La realtà è che, nel mercato attuale, una reunion di gruppi entrati nella storia o di culto conviene, a patto di consumarsi per lo più dal vivo e, al massimo, nella ristampa in vinile del repertorio. Così, infatti, uno sforzo creativo minimo corrisponde una resa – economica, d’immagine – elevata. Perché gli inediti, dal canto loro, non servono. Lo dimostrano i fatti. Nessuno dei gruppi alternative italiani, per esempio, ha pubblicato nuovo materiale: Afterhours e Offlaga Disco Pax saranno in tour per il ventennale di due dischi storici, rispettivamente Ballate per piccole iene e Socialismo tascabile; Il Teatro degli Orrori addirittura non ha messo in conto nessuna occasione particolare, parlando semplicemente di voglia di rivedersi e di una buona offerta da parte dall’agenzia che li ha scritturati. Stessa storia, pur con tutta l’epica del caso, anche per i CCCP.

▸ **Obiettivo**: Aggiorni il tratto dell'estratto che va da "La realtà è" fino a "per i CCCP.", riscrivendolo con "CD" al posto di "vinile".

[Voci del dataset]
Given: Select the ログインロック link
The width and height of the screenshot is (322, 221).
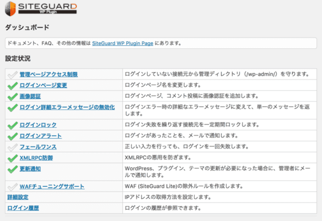Looking at the screenshot, I should pos(38,125).
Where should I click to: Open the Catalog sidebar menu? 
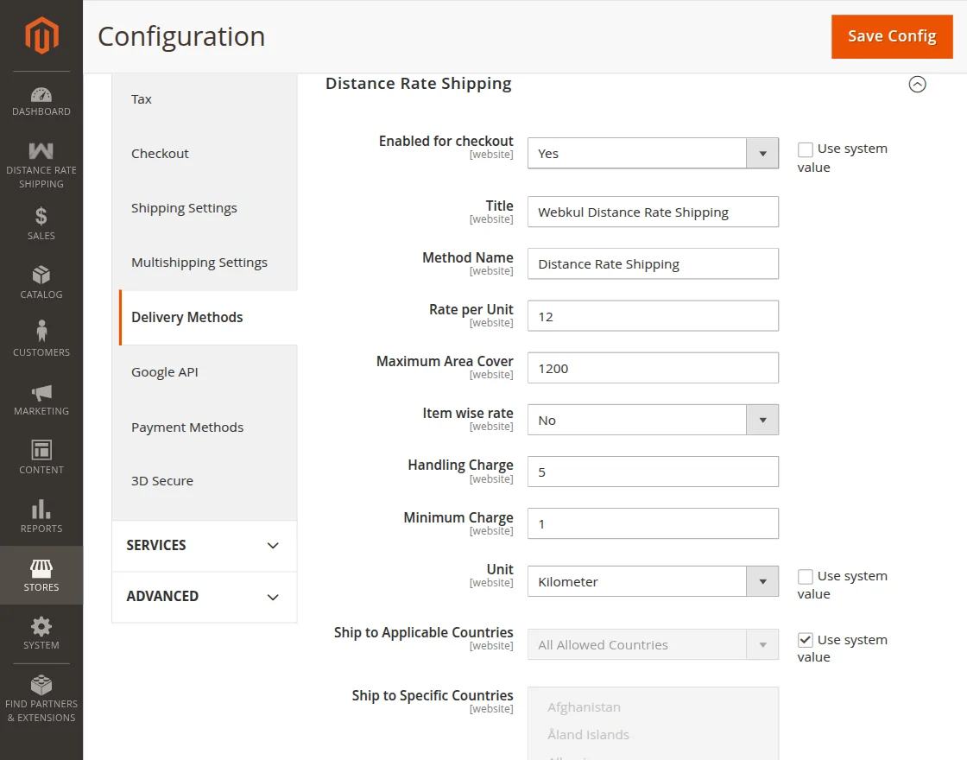41,279
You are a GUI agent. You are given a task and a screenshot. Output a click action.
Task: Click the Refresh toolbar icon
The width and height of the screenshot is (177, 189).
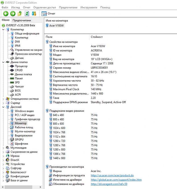(x=27, y=14)
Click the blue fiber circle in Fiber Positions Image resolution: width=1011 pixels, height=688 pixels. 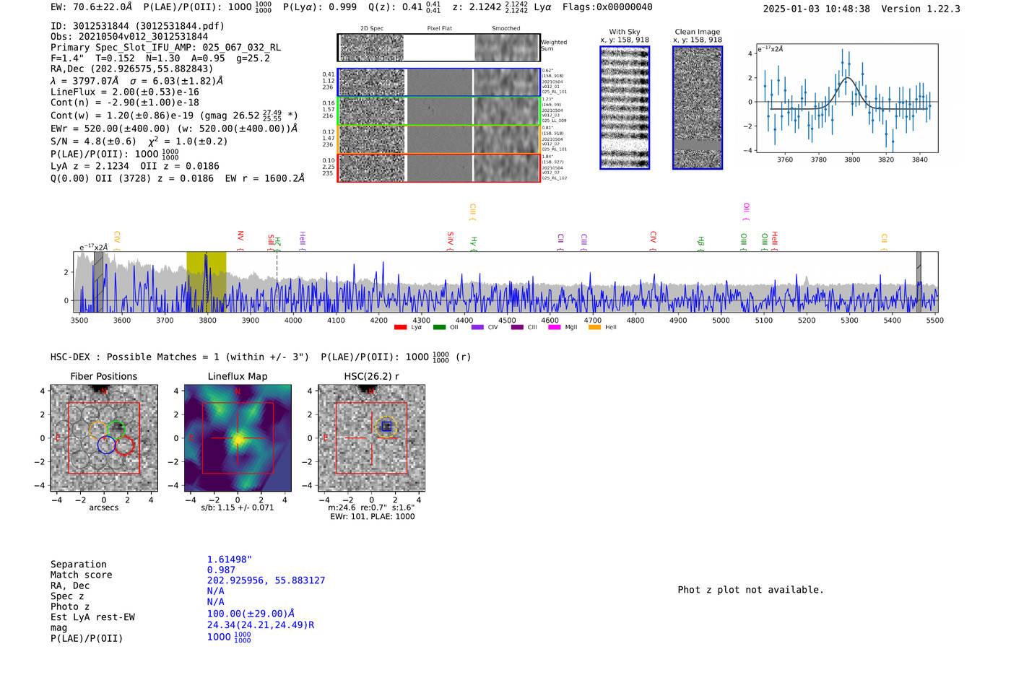coord(106,445)
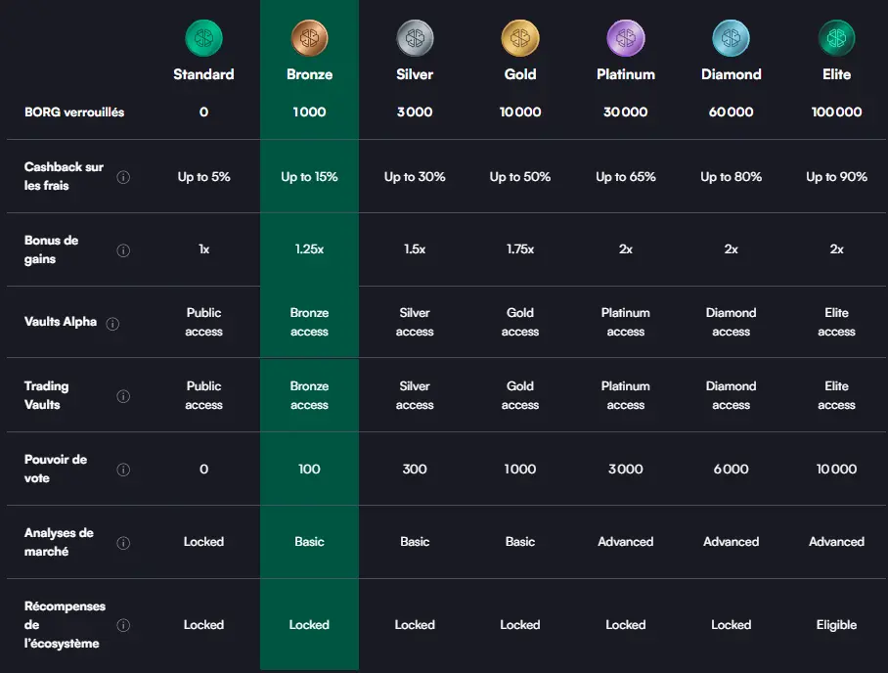This screenshot has width=888, height=673.
Task: Select the Elite tier coin icon
Action: (x=836, y=37)
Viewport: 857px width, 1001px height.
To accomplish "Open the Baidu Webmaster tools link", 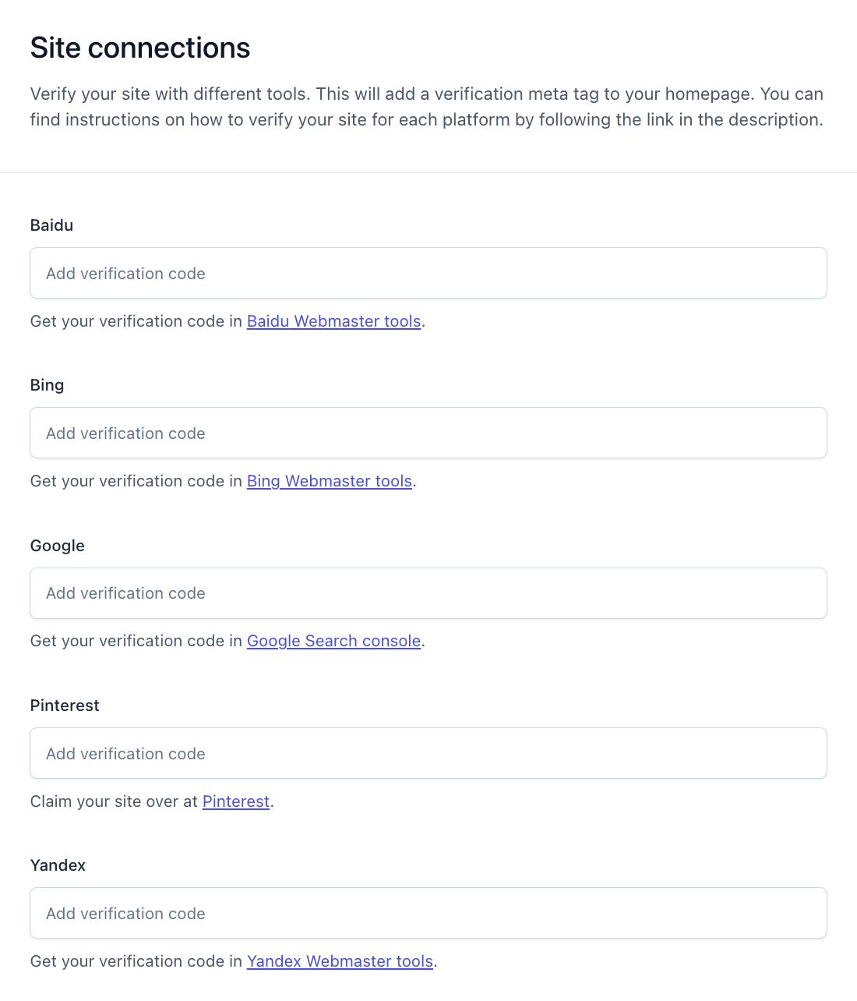I will click(333, 321).
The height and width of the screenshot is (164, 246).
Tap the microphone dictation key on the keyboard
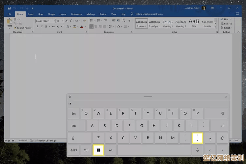198,150
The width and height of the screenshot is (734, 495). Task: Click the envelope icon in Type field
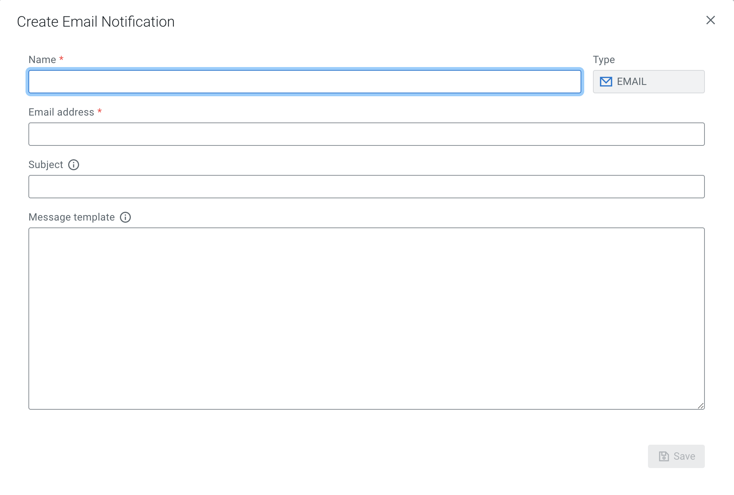(606, 82)
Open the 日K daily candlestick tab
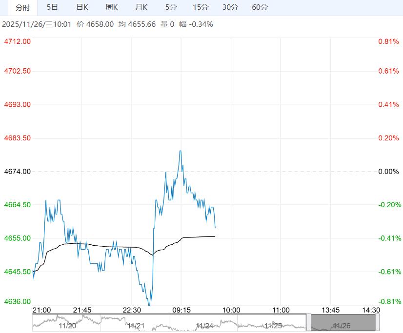This screenshot has height=333, width=403. (x=82, y=7)
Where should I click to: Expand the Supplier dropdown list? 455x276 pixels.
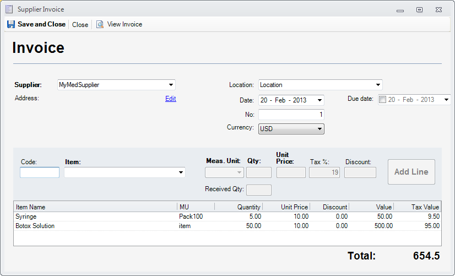pos(171,85)
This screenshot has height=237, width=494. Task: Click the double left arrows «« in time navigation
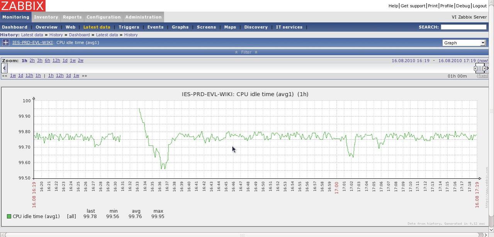pos(5,76)
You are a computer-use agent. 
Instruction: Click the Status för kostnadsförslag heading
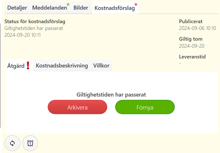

▸ **Risposta scritta**:
La realtà è che, nel mercato attuale, una reunion di gruppi entrati nella storia o di culto conviene, a patto di consumarsi per lo più dal vivo e, al massimo, nella ristampa in CD del repertorio. Così, infatti, uno sforzo creativo minimo corrisponde una resa – economica, d’immagine – elevata. Perché gli inediti, dal canto loro, non servono. Lo dimostrano i fatti. Nessuno dei gruppi alternative italiani, per esempio, ha pubblicato nuovo materiale: Afterhours e Offlaga Disco Pax saranno in tour per il ventennale di due dischi storici, rispettivamente Ballate per piccole iene e Socialismo tascabile; Il Teatro degli Orrori addirittura non ha messo in conto nessuna occasione particolare, parlando semplicemente di voglia di rivedersi e di una buona offerta da parte dall’agenzia che li ha scritturati. Stessa storia, pur con tutta l’epica del caso, anche per i CCCP.